■ How to complete this task: Tell how many lines below include the word "Viewport". Only the number should appear.
**** Data for analysis ****
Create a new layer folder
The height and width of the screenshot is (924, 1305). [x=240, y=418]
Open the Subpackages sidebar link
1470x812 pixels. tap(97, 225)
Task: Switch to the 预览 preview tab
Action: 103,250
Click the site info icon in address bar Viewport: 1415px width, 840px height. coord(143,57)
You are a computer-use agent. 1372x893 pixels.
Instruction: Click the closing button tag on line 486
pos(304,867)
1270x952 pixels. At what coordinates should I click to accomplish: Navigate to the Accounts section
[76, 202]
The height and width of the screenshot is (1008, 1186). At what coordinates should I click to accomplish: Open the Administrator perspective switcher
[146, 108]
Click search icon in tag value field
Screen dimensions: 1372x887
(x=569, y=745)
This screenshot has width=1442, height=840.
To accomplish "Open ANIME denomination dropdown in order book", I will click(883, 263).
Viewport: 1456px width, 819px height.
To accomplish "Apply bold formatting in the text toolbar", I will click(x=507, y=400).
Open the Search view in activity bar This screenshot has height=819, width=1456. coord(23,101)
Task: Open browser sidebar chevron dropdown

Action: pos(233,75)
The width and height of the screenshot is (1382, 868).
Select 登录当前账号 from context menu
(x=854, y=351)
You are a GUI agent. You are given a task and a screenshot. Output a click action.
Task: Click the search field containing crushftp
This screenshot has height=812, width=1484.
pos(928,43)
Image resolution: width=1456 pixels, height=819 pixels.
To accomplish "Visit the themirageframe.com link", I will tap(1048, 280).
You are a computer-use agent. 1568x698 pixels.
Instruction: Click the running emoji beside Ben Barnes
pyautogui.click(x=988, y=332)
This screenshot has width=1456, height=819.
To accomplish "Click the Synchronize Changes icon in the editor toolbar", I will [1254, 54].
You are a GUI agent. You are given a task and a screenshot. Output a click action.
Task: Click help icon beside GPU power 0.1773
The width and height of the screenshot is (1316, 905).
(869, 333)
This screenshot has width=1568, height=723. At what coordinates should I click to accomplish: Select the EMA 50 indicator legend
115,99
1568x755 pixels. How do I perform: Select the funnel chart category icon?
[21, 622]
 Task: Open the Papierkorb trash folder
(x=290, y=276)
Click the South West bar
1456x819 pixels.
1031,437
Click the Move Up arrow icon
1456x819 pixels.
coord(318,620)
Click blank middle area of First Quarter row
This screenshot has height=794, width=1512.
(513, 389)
****
■ Solution to the exercise: 2